Hey, I just re-read the response, and I would like to clarify that we ARE calling Particle.process() every 2 second to a max 10 sec delay.

That is not often enough to allow for a reliable OTA update.
Normally the cloud task would be executed aproximately 100 to 1000 times per second.

You can try SYSTEM_THREAD(ENABLED) to decouple your app from the system thread.

1 Like

hey @ScruffR,

thanks for the reply!

Just to confirm what I understand as we do have the threads decoupled as we have
SYSTEM_MODE(SEMI_AUTOMATIC);
SYSTEM_THREAD(ENABLED);

and we manually call Particle.process(), we are getting caught up somewhere in the loop and NOT getting to particle.process() in due time (1ms - 10ms) to process the call?

@amoghjain, your description in comment P1 Flashing Issues sounds reasonable to me.

I agree with @ScruffR, calling Particle.process() every two seconds is too slow.

From your comments, it sounds like you are a unsure as to what is happening timing wise. Suggest you log each call to process() and log each time loop() is entered.

If loop() is being called too slowly, this will explain why you need to manually call process() as well.

Beware! It is possible to call Particle.process() too quickly as well, this can cause buffer overflows I believe.

1 Like

This is the first time I've heard about that :confused:
Also with SYSTEM_THREAD(ENABLED) there should be no need for Particle.process() at all (unless thread switching is blocked via code)

1 Like

@ScruffR,re calling Particle.process() too quickly, someone posted a comment about it long ago. I will try and find it and report back.

Re the need to call process(), if one is in a loop and not calling any system calls like delay(), wont it not yield to the system thread?

FreeRTOS will perform a thread switch every 1ms irrespective of the running code unless it’s explicitly blocked via SINGLE_THREADED_BLOCK, ATOMIC_BLOCK or noInterrupt() or some kind of dead lock situation.

BTW, you can have a while(1) Particle.process(); whithout any issue even with Particle.variable() still being serviced.

1 Like

Got it. Didn’t realise the task switching was timer based…

This raises the question as to what is going on with @amoghjain’s issue?

True, but without code it's impossible to just guess right.

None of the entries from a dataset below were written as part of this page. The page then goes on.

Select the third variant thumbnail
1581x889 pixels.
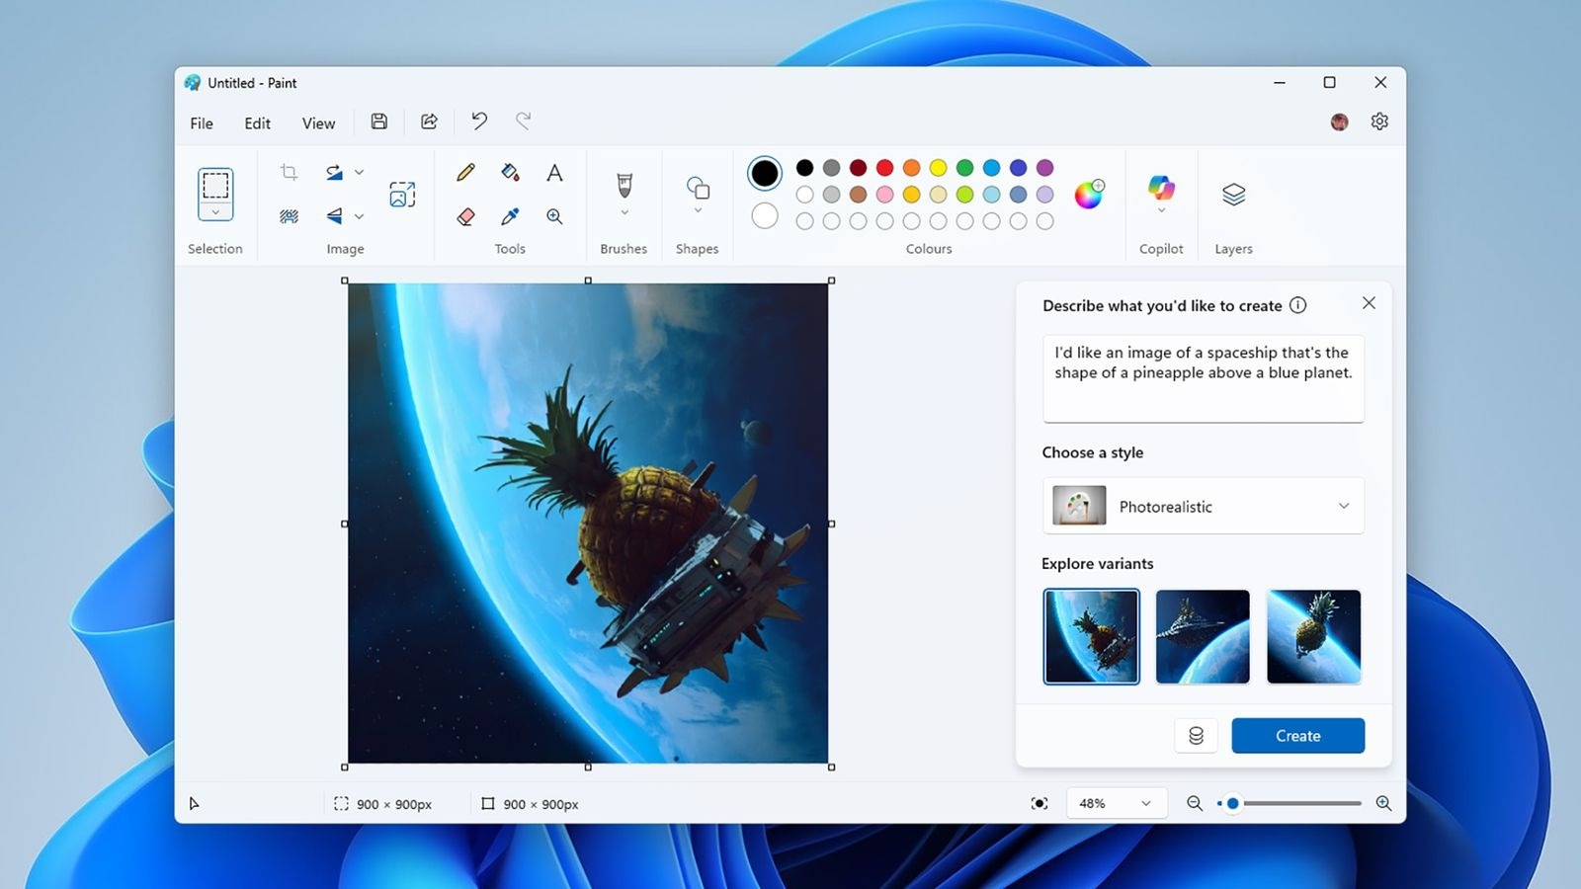[x=1313, y=636]
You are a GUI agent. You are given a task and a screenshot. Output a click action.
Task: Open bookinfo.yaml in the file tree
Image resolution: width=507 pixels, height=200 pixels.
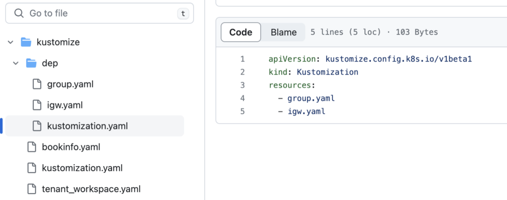click(x=71, y=147)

I fear this calls for a support ticket at support.particle.io

@amoghjain, given @ScruffR’s last comment, suggest you implement the logging to get a feel for what is going on.

hi @UMD and @ScruffR

I reviewed the code and found we have a manual tick rate of 1 second, and we call particle process every 1 second from our application loop.

Secondly, since we already have SYSTEM_THREAD(ENABLED); I was wondering if we even need to include Particle.Process() in our application loop.

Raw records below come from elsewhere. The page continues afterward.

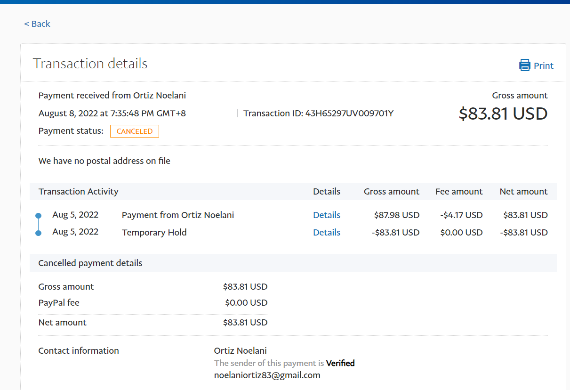Click the -$4.17 USD fee value

pyautogui.click(x=461, y=215)
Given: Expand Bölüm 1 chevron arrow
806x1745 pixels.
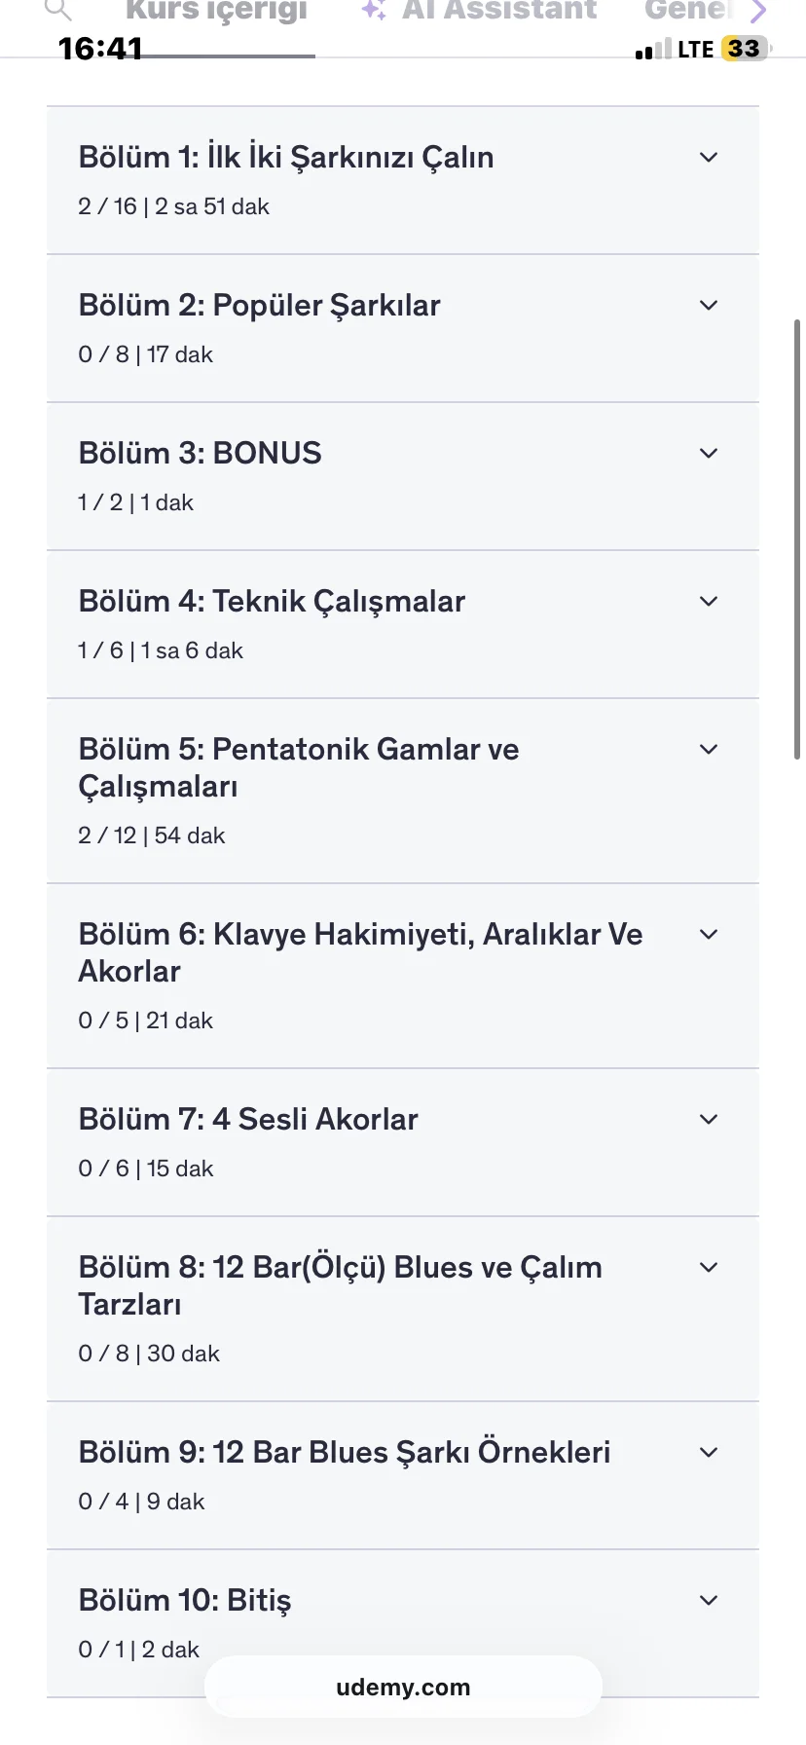Looking at the screenshot, I should 709,158.
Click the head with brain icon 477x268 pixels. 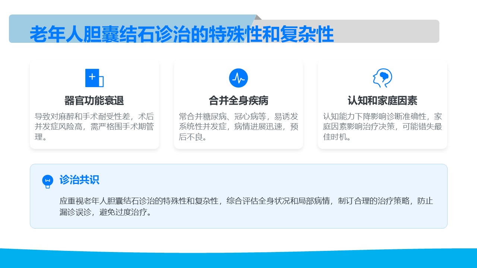(382, 78)
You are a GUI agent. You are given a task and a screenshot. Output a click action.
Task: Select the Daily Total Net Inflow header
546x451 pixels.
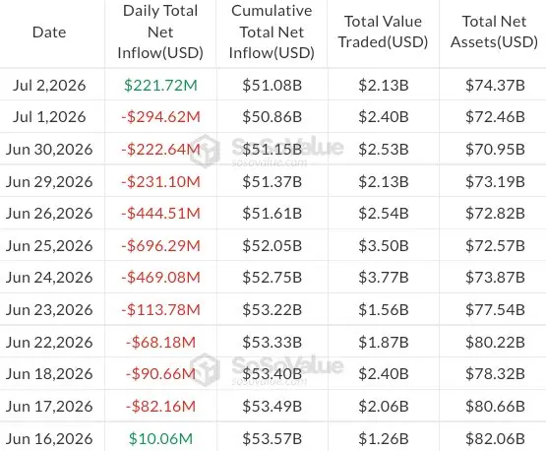160,32
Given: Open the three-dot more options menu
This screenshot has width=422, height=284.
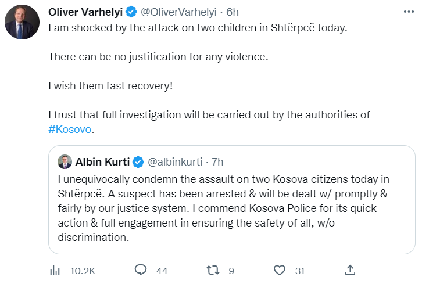Looking at the screenshot, I should click(405, 12).
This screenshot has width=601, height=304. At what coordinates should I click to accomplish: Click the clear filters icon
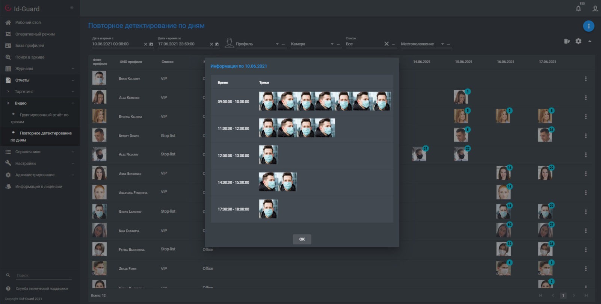click(567, 41)
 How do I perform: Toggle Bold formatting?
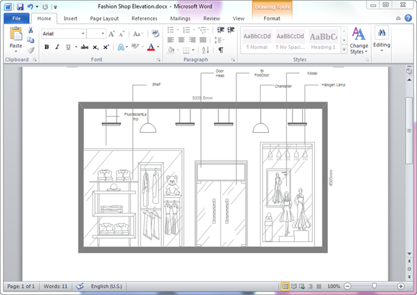coord(47,47)
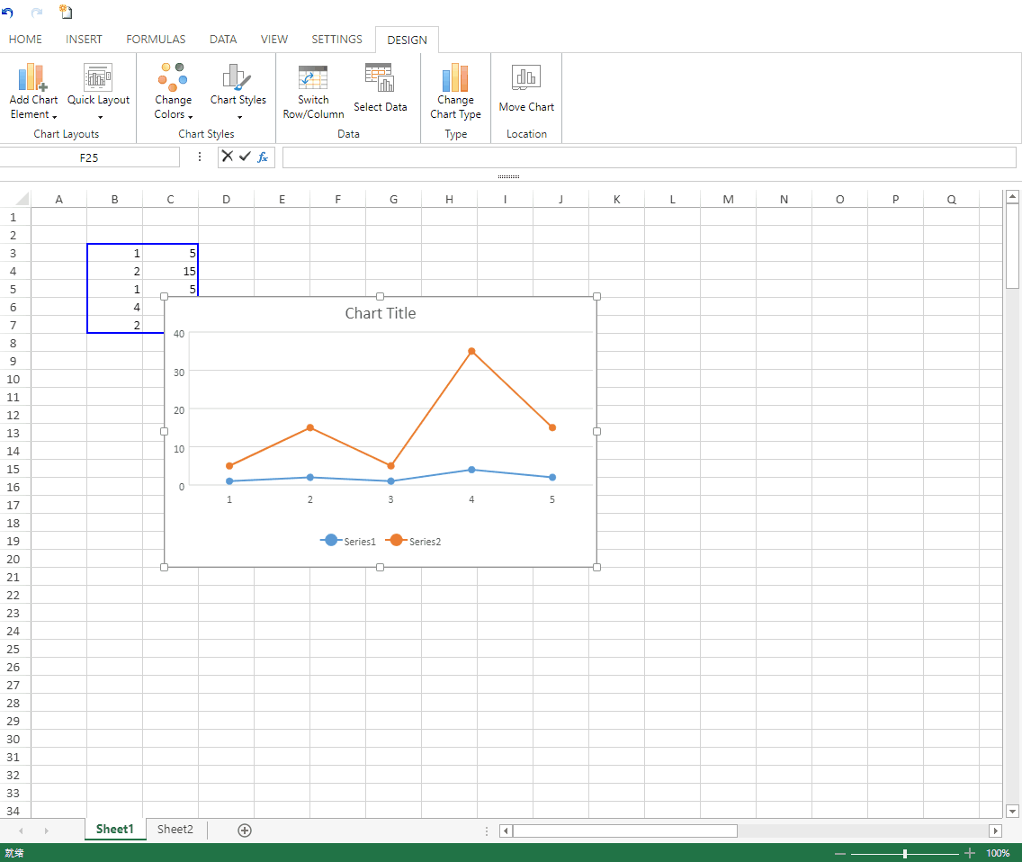Open the name box options menu
1022x862 pixels.
point(200,157)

@amoghjain, I understand that you have manually checked the code to find… but, did you actually log the calls to see if what is actually happening is what you expect?

Am interested to see how often loop() is being called.

My understanding is that you can’t flash your code reliably, ie the problem still exists.

Sure, you could remove the calls to Particle.Process() - it is easier to perform the experiment than theorising what might happen!

1 Like

Hi @UMD,

I went through the documentation and haven’t yet confirmed but would really appreciate if you can confirm what you mean by “log”. Does it mean

  • we have to call a particle API function in our Firmware and then we need to provide you with particle ID and you can tell us what is happening?
  • Check particle API JS calls,(cloud events?), or
  • Store Event info in a SQL database via post command

or if can you please explain in a little bit more verbosity what do you mean by logs?

Thanks
Amogh

@amoghjain,

By logging I meant using the logging functions described here:

https://docs.particle.io/reference/device-os/firmware/photon/#logging

For example:

void loop()
{
    Log.trace("loop() entered"); 
    ...
}

The above example would give you USB serial output (if you configure the logger to use USB serial) something like this:

00000123000 [app] trace: "loop() entered"
00000123500 [app] trace: "loop() entered"
00000124000 [app] trace: "loop() entered"
00000124500 [app] trace: "loop() entered"

The above is showing you that loop is being called every 500 mS. Logging it VERY USEFUL in tracking issues in a running system.

I understand that there is some overhead in you setting this up, but in my opinion, it is well worth the effort.